→ TASK ITEM: Copy exactly. Include the line containing "Task: Click the Soldout status label", every line after it, and the last line below, but no pictures.

(Collected data entries)
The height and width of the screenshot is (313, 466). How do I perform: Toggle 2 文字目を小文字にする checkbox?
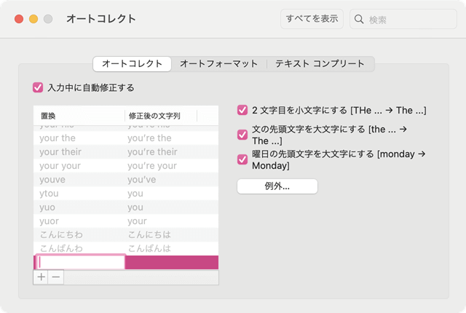[242, 111]
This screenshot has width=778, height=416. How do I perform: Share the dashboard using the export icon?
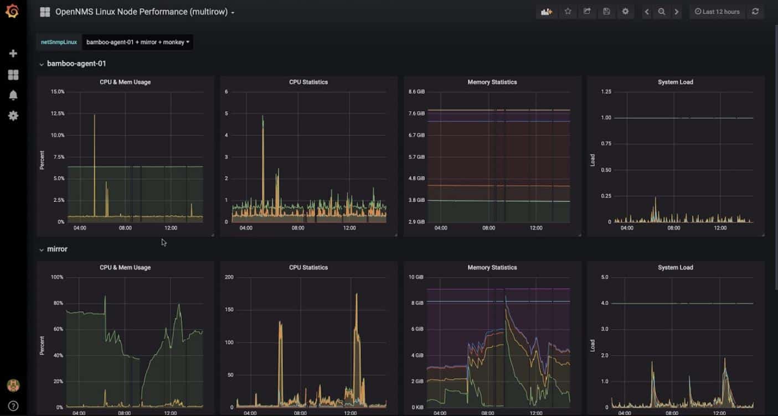tap(587, 11)
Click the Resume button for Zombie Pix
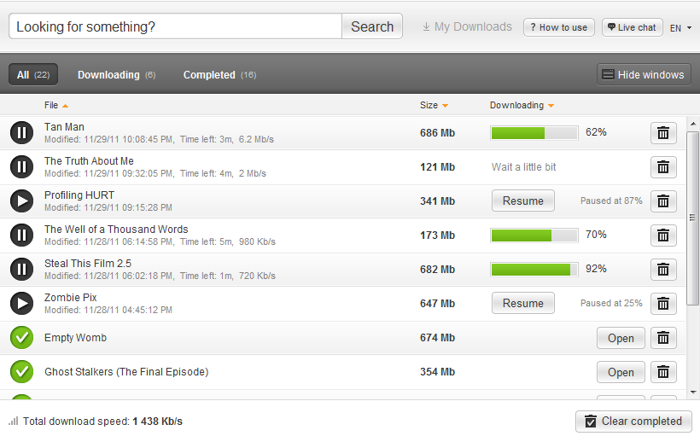The width and height of the screenshot is (700, 442). point(523,303)
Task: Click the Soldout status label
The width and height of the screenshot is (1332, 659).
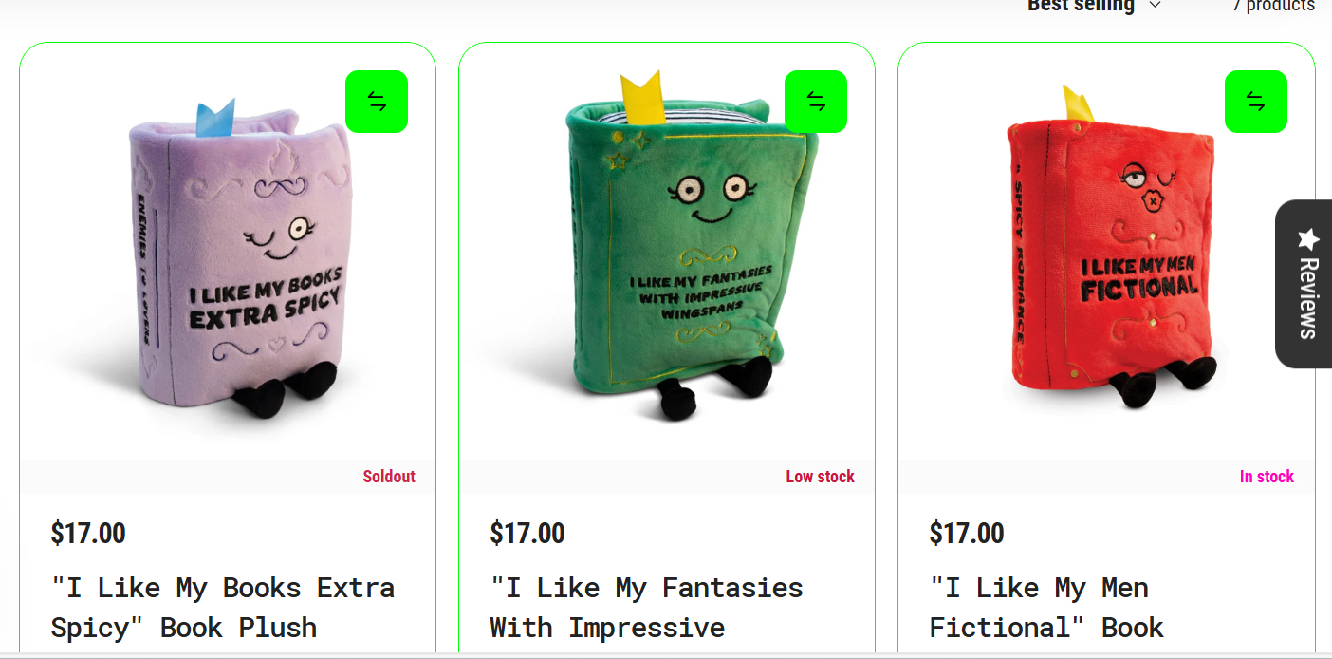Action: tap(389, 477)
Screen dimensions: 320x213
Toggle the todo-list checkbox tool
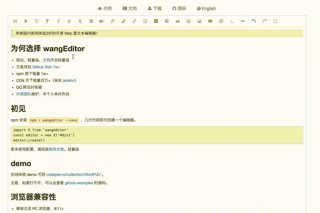click(x=156, y=21)
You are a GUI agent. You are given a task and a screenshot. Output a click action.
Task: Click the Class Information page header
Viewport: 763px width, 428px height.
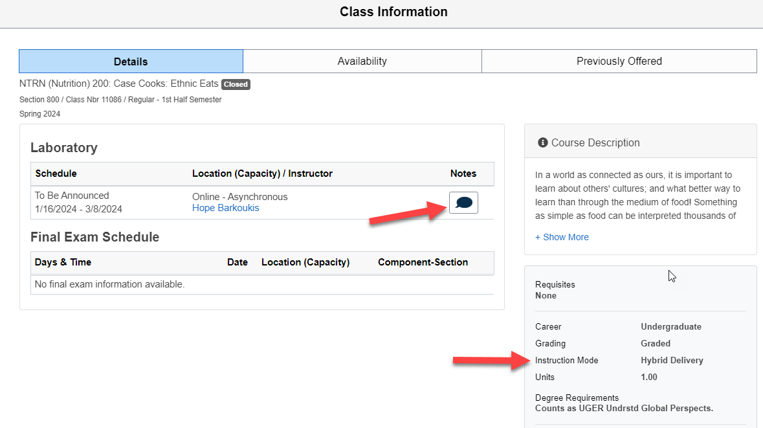[393, 12]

→ RESULT:
Task: Click the Soldout status label
The width and height of the screenshot is (1332, 659).
Action: tap(389, 477)
Screen dimensions: 320x213
Toggle the todo-list checkbox tool
click(x=156, y=21)
You are a GUI agent. You are given a task and a screenshot. Output a click action.
Task: Click the Class Information page header
Viewport: 763px width, 428px height.
[393, 12]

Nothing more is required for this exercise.